2.2 Si e’ difesa con controricorso (OMISSIS) S.r.l., che nell’ambito della sua contestazione della prospettazione avversa – in sintesi, nel senso che non sarebbero stati realmente tenuti in conto gli insegnamenti di S.U. 18 dicembre 1985 n. 6445, per cui l’articolo 53 Cost., non osta al fondamentale criterio, presente nell’ordinamento, della tendenziale irrilevanza giuridica della traslazione dell’imposta discendente da legge economica, e tipicamente attuabile con la traslazione occulta (cioe’ l’aumento del corrispettivo) ma comunque lecita anche se effettuata mediante la traslazione palese (che si risolve nell’autonoma individuazione dell’equivalente pecuniario del carico tributario, il quale diviene una componente a se’ stante del prezzo finale) – ha richiamato la L. 27 luglio 2000, n. 212, articolo 8. Disposizioni in materia di statuto dei diritti del contribuente, che, al secondo comma, stabilisce: “E’ ammesso l’accollo del debito d’imposta altrui senza liberazione del contribuente originario”, qualificandolo recepimento di S.U. 18 dicembre 1985 n. 6445 che esplicitamente ammetterebbe la negoziabilita’ del debito d’imposta con l’unico limite posto alla autonomia privata consistente nell’impossibilita’ di liberare, tramite l’accollo, l’originario contribuente: l’accollo dell’imposta sarebbe valido, dunque, quando la sua efficacia rimane inter partes, poiche’ non potrebbe invece liberare chi ha un obbligo attribuitogli dalla legge.
2.3 Entrambe le parti hanno depositato memorie. Nella sua memoria la ricorrente controbatte al richiamo di controparte dello Statuto del contribuente sostenendo che l’invocato articolo 8 non potrebbe che intendersi come conferente un rafforzamento delle garanzie offerte all’erario quanto all’adempimento dell’obbligazione tributaria. La norma, invero, pena un’evidente incostituzionalita’, non intenderebbe svincolare le clausole di traslazione dalla necessaria compatibilita’ con le norme costituzionali ed esonerarle quindi dal relativo vaglio: il riferimento all’accollo quale mero metodo di adempimento dell’obbligazione tributaria sarebbe sostanzialmente neutro rispetto ai principi, gerarchicamente sovraordinati, evincibili dagli articoli 2 e 53 Cost., nulla apportando in ordine alla causa dell’accollo, che pertanto potrebbe essere legittima – come nell’ipotesi in cui l’accollante si prendesse carico della prestazione tributaria di controparte in quanto suo debitore per un medesimo importo, ipotesi in cui, appunto, l’accollato subirebbe comunque il relativo sacrificio patrimoniale – oppure illegittima come nel caso in esame, in cui scopo concreto dell’accollo sarebbe consentire all’accollato la fruizione di una sostanziale neutralita’ fiscale in relazione a determinate imposte o, in generale, un’elusione tributaria -.

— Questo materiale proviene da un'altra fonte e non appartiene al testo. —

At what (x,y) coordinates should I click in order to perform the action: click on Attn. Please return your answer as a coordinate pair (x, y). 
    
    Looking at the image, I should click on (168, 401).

3.1.1 La questione proposta dal primo motivo del ricorso, come si e’ sintetizzato, concerne la sussistenza o meno di un limite all’autonomia negoziale – che, se sussistesse, sarebbe presidiato dalla nullita’ – in relazione ad un accordo di traslazione palese di imposta patrimoniale posto in una scrittura contenente un contratto di locazione ad uso non abitativo, cioe’ un contratto a prestazioni corrispettive, accordo pero’ estraneo al sinallagma contrattuale locatizio, come oggettivamente risalta proprio dagli stessi rilievi con cui la corte territoriale mira ad evidenziare il contrario (in particolare laddove osserva che nel contratto le parti “hanno voluto determinare il canone locativo in due diverse componenti”, l’una “espressamente qualificata come tale”, cioe’ l’articolo 4, e l’altra, cioe’ appunto l’articolo 7, comma 2 (i), tale perche’ si trova nello stesso atto e perche’ il contratto locatizio si e’ inserito in ulteriori “negoziazioni”), in quanto il canone e’ stato in modo espresso determinato, prescindendo nel suo importo dalla suddetta traslazione, mediante una clausola – l’articolo 4, appunto autonoma e distinta nel suo contenuto rispetto a quella che racchiude invece l’accordo de quo.